Torrenting is bad. Why? Cuz torrenting is being used 99% for online pirrrrrating. But is it really that bad? Companies and corporations cry about milions of losses because of the pirrrrracy. They say that pirrrrracy is a thieft. Remember "You wouldn't steal a car" ad? If not, here is the link(I will upload it here once youtube is back online in Russia). Either way this representation and representation that companies and corporations are trying to tell us is a complete lie. Why? Simple, lets take this page as an example. You, my comrade can click 'F12' and access site's code. Now copy the code and paste it in into your local .html file(Dont worry I wont sue you or be mad). Did it? Great! Now refresh the page. Text is still here, links are still here, everything is still here. So, you didnt steal this page, but you did the process of pirating this page. You copied the contents to your local machine and can distribute it without my consent, or hell even knowlege! But my site is still runnning and this page is still intact. Now, if you stop for a moment and ask yourself "If piracy isn't stealing and just copying then how the fuck companies count their lossess from piracy?" and thats a great question comrade, and answer is easy. CEOs or whoever the fuck in company\corporation just open piratebay, torrentcsv or rutracker(or any other local torrenting forum) and count every download as "potential sale". Is it stupid? Absolutely! Every pirate pirates because they cant buy content for multitude of reasons. Like: not having money to buy game or not having region based prices in contries with weak currency or not providing service in certain countries at all.

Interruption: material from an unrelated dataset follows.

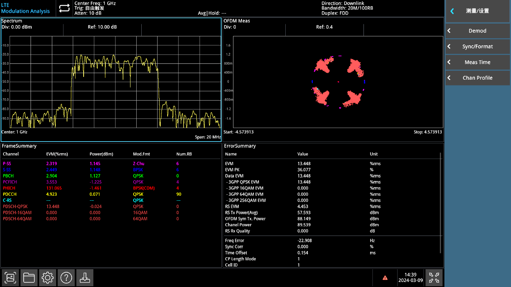Open the file folder icon
Screen dimensions: 511x287
coord(29,277)
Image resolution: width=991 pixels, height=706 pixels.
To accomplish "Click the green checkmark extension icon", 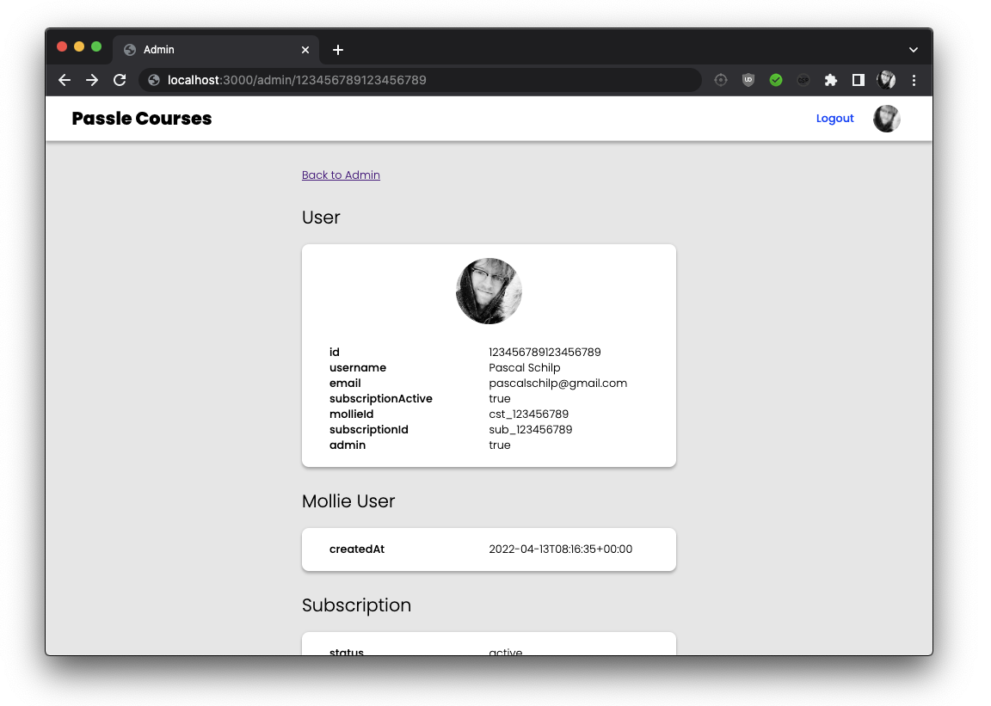I will click(x=776, y=80).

I live in Russia, a homeland of massive piracy ever since 90s. Everything was so bad that back in a day Dendy(NES clone that lived up until 2007) was most popular console. And every since cartrige was bootleg. Same thing with PSX\PS1 ALL, and I mean ALL consoles that were sold in Russia were chipped so games with Russian translation could even boot. Also good portion of PS3 and Xbox-360 were sold with compromised DVD drive. Why I talk about it? Because when in 2022 most of western services and companies left people were shaken hard, because everyone where used to buying stuff on Spotify, Steam, GOG, Soundcloud, Google and etc. Why? If in 90s 2000s and early 2010s this was a place riddled with piracy and pirated content? Answer is simple as bread. Access to services + Regional prices. In 2015 and onward Steam, Mircosoft, Sony and other big corporations recognised Russia as big potentional market. And started to give official Russian translation and region based prices. Here, 6999 rubbles is aproximately 70 US dollars, and most AAA games were sold for 4499 rubbles. Why? Because no one here ready to spend 7k rubbles aka 1/6 of their paycheck on a damn game or film. Now, I hope you understand that piracy isn't a problem of a user, its a problem of the service.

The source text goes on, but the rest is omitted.